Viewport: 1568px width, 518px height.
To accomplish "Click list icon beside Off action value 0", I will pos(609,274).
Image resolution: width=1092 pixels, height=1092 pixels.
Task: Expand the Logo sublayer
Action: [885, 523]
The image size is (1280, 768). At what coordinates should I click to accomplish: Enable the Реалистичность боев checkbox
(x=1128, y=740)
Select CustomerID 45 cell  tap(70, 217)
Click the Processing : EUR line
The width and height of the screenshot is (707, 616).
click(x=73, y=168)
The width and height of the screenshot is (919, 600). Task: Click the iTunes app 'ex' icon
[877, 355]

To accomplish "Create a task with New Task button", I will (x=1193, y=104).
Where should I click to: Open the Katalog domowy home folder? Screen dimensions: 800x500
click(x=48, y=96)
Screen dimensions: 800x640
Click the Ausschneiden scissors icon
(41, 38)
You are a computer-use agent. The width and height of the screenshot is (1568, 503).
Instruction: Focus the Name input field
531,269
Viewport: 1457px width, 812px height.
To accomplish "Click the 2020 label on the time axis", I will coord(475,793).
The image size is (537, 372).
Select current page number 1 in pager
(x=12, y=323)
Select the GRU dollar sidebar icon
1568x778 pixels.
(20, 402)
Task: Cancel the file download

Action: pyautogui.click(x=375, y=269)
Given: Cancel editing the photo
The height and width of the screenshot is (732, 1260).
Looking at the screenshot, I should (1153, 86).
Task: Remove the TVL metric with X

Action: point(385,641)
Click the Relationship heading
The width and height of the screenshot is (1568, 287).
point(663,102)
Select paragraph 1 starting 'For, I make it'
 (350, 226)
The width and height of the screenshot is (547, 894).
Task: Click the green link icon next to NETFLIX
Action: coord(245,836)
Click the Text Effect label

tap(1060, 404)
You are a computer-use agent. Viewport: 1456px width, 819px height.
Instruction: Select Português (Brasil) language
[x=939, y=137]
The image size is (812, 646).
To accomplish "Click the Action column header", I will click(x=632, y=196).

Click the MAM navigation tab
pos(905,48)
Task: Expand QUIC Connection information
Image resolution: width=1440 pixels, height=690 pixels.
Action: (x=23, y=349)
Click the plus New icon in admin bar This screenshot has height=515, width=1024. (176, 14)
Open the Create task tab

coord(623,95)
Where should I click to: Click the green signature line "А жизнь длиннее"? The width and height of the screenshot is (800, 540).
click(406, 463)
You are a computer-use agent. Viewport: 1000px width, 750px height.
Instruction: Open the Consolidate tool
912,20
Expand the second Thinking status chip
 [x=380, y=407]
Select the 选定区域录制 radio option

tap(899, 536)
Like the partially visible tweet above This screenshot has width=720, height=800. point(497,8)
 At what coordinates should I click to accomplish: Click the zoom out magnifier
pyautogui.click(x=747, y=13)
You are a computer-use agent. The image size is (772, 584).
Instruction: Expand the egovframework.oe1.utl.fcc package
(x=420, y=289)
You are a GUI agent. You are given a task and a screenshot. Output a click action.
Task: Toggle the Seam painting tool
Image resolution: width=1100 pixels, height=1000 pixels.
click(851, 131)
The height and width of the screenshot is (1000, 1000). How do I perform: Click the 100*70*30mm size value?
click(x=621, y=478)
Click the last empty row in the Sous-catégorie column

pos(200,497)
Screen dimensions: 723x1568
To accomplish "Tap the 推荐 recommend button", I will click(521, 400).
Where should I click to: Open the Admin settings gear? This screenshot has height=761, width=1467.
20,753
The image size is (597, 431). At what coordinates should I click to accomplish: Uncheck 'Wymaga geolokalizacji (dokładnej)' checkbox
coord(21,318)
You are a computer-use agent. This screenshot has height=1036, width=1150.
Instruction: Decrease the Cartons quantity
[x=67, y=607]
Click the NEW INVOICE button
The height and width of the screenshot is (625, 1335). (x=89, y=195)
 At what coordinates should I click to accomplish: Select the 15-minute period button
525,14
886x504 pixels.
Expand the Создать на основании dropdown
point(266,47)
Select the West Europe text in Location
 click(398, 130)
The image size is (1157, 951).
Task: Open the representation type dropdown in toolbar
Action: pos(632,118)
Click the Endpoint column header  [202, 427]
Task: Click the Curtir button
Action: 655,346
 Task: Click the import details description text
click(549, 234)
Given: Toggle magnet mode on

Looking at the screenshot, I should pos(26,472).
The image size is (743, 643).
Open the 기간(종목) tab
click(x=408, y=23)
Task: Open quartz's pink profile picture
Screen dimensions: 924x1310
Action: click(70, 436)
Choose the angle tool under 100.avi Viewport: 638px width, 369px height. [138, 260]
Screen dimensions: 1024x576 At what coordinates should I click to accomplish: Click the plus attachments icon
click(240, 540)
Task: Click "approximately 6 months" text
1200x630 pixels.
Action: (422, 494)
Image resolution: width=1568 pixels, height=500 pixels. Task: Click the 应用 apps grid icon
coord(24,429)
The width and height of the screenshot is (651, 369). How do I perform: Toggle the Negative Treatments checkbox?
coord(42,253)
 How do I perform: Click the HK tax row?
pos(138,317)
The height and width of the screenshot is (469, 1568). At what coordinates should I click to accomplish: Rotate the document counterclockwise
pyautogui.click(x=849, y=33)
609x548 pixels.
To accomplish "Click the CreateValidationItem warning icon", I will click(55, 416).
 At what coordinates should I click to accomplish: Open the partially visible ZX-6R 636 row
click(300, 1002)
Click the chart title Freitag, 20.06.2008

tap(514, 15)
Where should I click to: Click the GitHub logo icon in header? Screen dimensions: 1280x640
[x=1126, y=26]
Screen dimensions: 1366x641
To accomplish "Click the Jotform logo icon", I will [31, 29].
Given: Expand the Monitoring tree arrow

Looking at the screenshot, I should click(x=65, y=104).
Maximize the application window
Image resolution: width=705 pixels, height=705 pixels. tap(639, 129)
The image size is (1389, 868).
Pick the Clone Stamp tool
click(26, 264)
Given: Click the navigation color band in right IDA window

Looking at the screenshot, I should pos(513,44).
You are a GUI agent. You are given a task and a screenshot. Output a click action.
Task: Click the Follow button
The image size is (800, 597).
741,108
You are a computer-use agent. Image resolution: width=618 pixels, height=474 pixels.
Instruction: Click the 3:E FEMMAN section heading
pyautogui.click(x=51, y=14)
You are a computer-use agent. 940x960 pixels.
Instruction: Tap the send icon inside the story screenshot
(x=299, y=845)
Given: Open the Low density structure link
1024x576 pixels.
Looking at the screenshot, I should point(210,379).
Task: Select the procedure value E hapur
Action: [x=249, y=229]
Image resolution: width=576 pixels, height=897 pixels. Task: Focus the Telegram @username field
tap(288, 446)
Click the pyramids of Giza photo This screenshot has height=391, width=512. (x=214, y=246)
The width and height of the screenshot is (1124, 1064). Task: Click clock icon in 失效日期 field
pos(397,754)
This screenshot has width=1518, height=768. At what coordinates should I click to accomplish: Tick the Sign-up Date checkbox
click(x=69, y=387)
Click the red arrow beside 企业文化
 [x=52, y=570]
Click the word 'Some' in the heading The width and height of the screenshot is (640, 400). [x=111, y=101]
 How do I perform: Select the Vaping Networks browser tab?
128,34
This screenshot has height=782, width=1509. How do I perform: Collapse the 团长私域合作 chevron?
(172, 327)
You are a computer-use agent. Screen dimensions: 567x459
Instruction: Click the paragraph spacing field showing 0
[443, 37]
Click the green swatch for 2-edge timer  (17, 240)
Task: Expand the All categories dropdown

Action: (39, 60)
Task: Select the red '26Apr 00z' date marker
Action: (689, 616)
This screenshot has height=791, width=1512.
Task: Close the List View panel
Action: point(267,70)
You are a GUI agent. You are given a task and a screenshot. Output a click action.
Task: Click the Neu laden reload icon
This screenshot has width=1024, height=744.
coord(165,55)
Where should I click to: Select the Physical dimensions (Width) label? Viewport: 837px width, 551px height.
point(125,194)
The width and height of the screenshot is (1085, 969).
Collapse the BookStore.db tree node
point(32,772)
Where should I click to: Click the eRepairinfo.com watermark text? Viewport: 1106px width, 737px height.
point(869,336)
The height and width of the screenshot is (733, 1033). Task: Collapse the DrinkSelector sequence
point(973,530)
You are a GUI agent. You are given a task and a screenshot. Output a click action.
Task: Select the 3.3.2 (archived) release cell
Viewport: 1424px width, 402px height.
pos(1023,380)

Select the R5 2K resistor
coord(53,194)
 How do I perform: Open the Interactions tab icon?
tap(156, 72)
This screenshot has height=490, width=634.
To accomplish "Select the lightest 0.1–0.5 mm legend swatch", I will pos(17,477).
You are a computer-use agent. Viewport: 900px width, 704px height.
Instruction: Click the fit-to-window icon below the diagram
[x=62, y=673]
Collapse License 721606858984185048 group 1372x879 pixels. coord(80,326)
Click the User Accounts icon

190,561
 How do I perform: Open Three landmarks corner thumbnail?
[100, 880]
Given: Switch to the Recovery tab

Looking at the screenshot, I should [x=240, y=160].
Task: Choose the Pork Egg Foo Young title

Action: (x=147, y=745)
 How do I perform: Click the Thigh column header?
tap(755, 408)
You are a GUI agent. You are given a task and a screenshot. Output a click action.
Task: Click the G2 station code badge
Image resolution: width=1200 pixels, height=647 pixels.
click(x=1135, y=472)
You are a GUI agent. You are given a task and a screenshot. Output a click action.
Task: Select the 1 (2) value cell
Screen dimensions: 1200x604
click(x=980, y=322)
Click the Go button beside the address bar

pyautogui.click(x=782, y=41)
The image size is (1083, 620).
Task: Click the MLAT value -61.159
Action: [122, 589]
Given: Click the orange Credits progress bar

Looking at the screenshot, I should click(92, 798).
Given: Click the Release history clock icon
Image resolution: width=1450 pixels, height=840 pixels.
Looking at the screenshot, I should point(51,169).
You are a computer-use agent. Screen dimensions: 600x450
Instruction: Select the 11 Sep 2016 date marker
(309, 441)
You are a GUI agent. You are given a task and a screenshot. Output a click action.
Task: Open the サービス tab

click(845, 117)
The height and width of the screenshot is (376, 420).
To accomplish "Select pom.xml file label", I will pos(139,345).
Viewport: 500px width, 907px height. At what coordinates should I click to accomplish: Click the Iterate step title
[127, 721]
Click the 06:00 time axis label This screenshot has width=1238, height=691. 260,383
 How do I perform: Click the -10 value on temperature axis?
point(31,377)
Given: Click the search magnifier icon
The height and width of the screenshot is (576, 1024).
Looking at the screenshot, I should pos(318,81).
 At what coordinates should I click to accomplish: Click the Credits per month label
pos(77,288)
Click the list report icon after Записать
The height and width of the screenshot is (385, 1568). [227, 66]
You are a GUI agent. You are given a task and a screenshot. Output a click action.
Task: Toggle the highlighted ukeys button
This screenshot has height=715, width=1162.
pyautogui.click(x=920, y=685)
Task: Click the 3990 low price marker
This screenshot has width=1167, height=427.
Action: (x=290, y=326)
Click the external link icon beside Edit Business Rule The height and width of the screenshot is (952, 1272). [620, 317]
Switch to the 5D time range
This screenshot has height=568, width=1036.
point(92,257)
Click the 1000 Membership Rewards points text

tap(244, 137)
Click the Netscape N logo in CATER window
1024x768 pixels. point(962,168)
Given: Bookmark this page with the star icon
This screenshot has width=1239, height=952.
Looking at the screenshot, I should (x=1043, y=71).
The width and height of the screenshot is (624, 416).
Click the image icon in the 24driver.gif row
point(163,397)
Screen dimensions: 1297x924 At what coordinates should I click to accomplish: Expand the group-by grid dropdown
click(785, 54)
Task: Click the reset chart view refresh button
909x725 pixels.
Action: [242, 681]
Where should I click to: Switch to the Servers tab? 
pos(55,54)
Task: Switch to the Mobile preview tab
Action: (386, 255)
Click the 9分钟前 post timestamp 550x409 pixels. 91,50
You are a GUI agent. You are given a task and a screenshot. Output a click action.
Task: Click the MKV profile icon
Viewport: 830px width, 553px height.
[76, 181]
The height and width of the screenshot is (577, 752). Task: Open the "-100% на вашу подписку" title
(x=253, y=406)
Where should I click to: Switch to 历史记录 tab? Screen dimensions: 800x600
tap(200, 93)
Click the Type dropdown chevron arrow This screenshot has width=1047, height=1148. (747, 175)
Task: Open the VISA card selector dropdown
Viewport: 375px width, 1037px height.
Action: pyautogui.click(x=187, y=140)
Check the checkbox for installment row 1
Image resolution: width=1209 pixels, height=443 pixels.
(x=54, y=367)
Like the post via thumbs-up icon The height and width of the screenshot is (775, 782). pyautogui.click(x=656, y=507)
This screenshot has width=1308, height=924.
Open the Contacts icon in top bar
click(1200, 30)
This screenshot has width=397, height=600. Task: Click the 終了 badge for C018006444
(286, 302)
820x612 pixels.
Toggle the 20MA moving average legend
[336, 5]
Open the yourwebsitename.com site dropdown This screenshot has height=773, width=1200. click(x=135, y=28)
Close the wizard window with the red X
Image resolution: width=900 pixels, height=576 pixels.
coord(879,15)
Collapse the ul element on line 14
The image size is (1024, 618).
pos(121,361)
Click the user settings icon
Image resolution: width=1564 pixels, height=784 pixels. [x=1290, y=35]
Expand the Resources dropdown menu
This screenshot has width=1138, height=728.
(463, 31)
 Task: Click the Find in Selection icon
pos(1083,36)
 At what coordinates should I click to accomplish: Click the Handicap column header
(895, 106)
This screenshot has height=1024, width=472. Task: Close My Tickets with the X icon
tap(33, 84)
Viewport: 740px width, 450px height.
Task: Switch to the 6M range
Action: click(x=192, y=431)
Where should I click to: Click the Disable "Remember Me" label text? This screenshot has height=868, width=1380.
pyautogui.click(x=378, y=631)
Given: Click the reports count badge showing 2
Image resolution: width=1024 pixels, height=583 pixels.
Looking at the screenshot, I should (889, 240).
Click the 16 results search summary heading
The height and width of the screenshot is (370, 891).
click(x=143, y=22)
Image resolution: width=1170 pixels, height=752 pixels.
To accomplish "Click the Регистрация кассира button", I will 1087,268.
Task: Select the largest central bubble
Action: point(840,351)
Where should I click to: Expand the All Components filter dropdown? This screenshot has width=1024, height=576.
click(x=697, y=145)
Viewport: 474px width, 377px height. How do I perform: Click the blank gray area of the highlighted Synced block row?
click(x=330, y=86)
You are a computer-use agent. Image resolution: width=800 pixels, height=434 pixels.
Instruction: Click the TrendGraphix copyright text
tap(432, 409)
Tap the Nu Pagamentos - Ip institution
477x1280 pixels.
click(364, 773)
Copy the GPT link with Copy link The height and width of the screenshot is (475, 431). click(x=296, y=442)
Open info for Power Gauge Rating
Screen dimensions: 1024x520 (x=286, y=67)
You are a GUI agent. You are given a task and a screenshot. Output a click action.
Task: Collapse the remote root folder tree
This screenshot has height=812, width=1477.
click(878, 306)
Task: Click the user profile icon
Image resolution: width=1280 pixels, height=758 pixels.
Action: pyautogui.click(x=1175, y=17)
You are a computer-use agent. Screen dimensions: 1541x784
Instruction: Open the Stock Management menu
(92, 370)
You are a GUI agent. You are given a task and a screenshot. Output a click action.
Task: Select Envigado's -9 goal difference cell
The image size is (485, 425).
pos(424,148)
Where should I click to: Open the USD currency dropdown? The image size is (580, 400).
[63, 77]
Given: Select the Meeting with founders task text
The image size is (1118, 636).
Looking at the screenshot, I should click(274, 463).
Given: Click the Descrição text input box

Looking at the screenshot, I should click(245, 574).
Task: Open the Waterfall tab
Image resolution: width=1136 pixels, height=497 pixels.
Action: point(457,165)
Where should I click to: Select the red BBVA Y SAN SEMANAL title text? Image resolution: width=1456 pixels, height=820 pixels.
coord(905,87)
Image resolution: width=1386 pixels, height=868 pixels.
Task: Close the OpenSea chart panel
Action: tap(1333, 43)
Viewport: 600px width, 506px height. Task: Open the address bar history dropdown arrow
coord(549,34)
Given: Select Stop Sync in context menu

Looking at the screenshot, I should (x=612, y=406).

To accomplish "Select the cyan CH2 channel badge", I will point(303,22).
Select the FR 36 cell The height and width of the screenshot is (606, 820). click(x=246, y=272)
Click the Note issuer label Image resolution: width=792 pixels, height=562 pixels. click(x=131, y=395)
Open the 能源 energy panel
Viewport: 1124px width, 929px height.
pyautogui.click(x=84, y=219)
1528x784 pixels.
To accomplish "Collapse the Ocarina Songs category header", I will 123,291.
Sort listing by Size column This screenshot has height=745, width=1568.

TASK BRIEF: Please set down again, word for word, only the lines from the start of the entries through the line with "Task: Expand QUIC Connection information", both ends included.

SOLUTION FOR THIS EXERCISE:
Viewport: 1568px width, 518px height.
To accomplish "Click list icon beside Off action value 0", I will pos(609,274).
Image resolution: width=1092 pixels, height=1092 pixels.
Task: Expand the Logo sublayer
Action: [885, 523]
The image size is (1280, 768). At what coordinates should I click to accomplish: Enable the Реалистичность боев checkbox
(x=1128, y=740)
Select CustomerID 45 cell  tap(70, 217)
Click the Processing : EUR line
The width and height of the screenshot is (707, 616).
click(x=73, y=168)
The width and height of the screenshot is (919, 600). Task: Click the iTunes app 'ex' icon
[877, 355]

To accomplish "Create a task with New Task button", I will (x=1193, y=104).
Where should I click to: Open the Katalog domowy home folder? Screen dimensions: 800x500
click(x=48, y=96)
Screen dimensions: 800x640
Click the Ausschneiden scissors icon
(41, 38)
You are a computer-use agent. The width and height of the screenshot is (1568, 503).
Instruction: Focus the Name input field
531,269
Viewport: 1457px width, 812px height.
To accomplish "Click the 2020 label on the time axis", I will coord(475,793).
The image size is (537, 372).
Select current page number 1 in pager
(x=12, y=323)
Select the GRU dollar sidebar icon
1568x778 pixels.
(20, 402)
Task: Cancel the file download

Action: pyautogui.click(x=375, y=269)
Given: Cancel editing the photo
The height and width of the screenshot is (732, 1260).
Looking at the screenshot, I should (1153, 86).
Task: Remove the TVL metric with X

Action: point(385,641)
Click the Relationship heading
The width and height of the screenshot is (1568, 287).
point(663,102)
Select paragraph 1 starting 'For, I make it'
 (350, 226)
The width and height of the screenshot is (547, 894).
Task: Click the green link icon next to NETFLIX
Action: coord(245,836)
Click the Text Effect label

tap(1060, 404)
You are a computer-use agent. Viewport: 1456px width, 819px height.
Instruction: Select Português (Brasil) language
[x=939, y=137]
The image size is (812, 646).
To accomplish "Click the Action column header", I will click(x=632, y=196).

Click the MAM navigation tab
pos(905,48)
Task: Expand QUIC Connection information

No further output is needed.